Selon la Mayo Clinic, environ 75 % des femmes souffriront d’une infection à levures ou candidose vulvo-vaginale, au moins une fois dans leur vie. Bien que les femmes des régions à ressources élevées puissent facilement être diagnostiquées par un prélèvement vaginal au cabinet de leur médecin et être ensuite traitées avec un médicament antifongique, de nombreuses femmes dans le monde n’ont pas accès aux installations de soins de santé de base.

Une méthode peu coûteuse

De plus, dans certaines régions à ressources limitées, les tabous sociétaux font que les femmes ressentent de la honte ou de la gêne par rapport aux symptômes, ce qui les empêche de consulter un médecin. C’est pourquoi Naresh Kumar Mani et ses collègues ont voulu mettre au point une méthode peu coûteuse qui pourrait être intégrée aux produits d’hygiène menstruelle, permettant aux femmes de s’autodiagnostiquer rapidement, facilement et discrètement si elle sont atteintes d’infections à levures.
Les chercheurs ont commencé par utiliser des fils de coton multifilaments ordinaires achetés dans un magasin d’artisanat local.
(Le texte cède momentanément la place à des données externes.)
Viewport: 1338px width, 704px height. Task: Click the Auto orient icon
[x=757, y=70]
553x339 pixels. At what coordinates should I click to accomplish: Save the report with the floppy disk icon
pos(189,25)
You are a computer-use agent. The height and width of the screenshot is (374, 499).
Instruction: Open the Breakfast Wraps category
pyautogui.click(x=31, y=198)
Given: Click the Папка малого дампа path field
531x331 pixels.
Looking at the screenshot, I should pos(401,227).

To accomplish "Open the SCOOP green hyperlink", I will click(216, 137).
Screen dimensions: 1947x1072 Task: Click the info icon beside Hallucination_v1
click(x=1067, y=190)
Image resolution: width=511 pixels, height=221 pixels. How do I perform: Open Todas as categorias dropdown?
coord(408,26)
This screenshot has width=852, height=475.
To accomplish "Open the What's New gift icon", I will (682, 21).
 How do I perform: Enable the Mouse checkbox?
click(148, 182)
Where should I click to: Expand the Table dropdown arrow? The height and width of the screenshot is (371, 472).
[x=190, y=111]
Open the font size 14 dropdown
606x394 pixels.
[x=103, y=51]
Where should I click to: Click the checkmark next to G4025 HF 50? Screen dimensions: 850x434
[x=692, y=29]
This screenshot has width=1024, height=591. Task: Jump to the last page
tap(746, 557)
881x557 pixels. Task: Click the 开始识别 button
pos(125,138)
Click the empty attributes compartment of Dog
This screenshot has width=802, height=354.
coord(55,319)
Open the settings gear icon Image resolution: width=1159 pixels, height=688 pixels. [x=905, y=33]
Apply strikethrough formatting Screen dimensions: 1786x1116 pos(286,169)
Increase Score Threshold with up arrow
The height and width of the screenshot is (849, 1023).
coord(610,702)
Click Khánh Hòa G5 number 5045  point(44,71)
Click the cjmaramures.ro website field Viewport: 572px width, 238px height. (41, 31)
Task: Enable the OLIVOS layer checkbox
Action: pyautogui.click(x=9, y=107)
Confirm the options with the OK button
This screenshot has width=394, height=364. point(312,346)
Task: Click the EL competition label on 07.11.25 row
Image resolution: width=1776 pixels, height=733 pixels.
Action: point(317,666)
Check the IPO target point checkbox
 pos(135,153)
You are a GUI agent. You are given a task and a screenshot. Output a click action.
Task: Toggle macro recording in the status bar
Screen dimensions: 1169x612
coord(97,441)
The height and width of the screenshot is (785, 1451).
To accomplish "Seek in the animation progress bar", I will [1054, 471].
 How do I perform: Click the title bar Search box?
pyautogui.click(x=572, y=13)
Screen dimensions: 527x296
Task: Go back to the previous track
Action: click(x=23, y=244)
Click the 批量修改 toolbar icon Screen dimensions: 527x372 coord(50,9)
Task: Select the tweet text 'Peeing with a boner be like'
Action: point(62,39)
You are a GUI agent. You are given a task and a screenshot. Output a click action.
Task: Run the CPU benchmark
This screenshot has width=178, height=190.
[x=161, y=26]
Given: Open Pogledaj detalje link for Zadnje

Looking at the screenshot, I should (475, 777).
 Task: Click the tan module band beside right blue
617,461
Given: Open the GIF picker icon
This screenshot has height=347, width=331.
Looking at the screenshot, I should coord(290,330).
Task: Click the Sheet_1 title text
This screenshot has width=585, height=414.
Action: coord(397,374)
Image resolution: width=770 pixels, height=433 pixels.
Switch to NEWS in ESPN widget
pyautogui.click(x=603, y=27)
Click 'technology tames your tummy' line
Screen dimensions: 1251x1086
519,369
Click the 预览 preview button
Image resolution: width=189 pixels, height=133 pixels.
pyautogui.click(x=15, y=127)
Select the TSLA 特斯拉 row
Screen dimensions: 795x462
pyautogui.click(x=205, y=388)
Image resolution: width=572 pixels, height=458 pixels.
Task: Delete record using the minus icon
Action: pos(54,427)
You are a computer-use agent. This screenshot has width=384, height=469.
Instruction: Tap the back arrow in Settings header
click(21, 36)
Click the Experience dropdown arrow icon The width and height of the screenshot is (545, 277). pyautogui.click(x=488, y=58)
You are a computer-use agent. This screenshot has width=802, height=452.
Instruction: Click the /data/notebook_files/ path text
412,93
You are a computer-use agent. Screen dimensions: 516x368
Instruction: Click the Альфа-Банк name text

Pour augmenter les propriétés des mèches des fils, l’équipe les a traités avec une solution d’heptane qui a éliminé les cires et les liants ajoutés pendant la fabrication. Ensuite, les fils ont été enduits d’une molécule appelée L-proline β-naphthylamide (PRO) – le substrat d’une enzyme sécrétée par C. albicans – et incorporés dans les couches internes des tampons.

De très bons résultats

Lorsque les chercheurs ont ajouté du liquide vaginal simulé enrichi de C. albicans et une solution indicatrice, les taches des tampons contenant la levure ont pris une couleur rose vif. Le temps de détection n’était que de 10 minutes, contre 24 à 72 heures pour les tests classiques. En outre, ce nouveau test ne coûte que 22 à 28 cents par tampon, et il pourrait facilement être adapté pour détecter simultanément d’autres agents pathogènes, tels que les bactéries qui peuvent également causer des infections urinaires, indiquent les chercheurs.
Cette recherche a été publiée dans ACS Omega.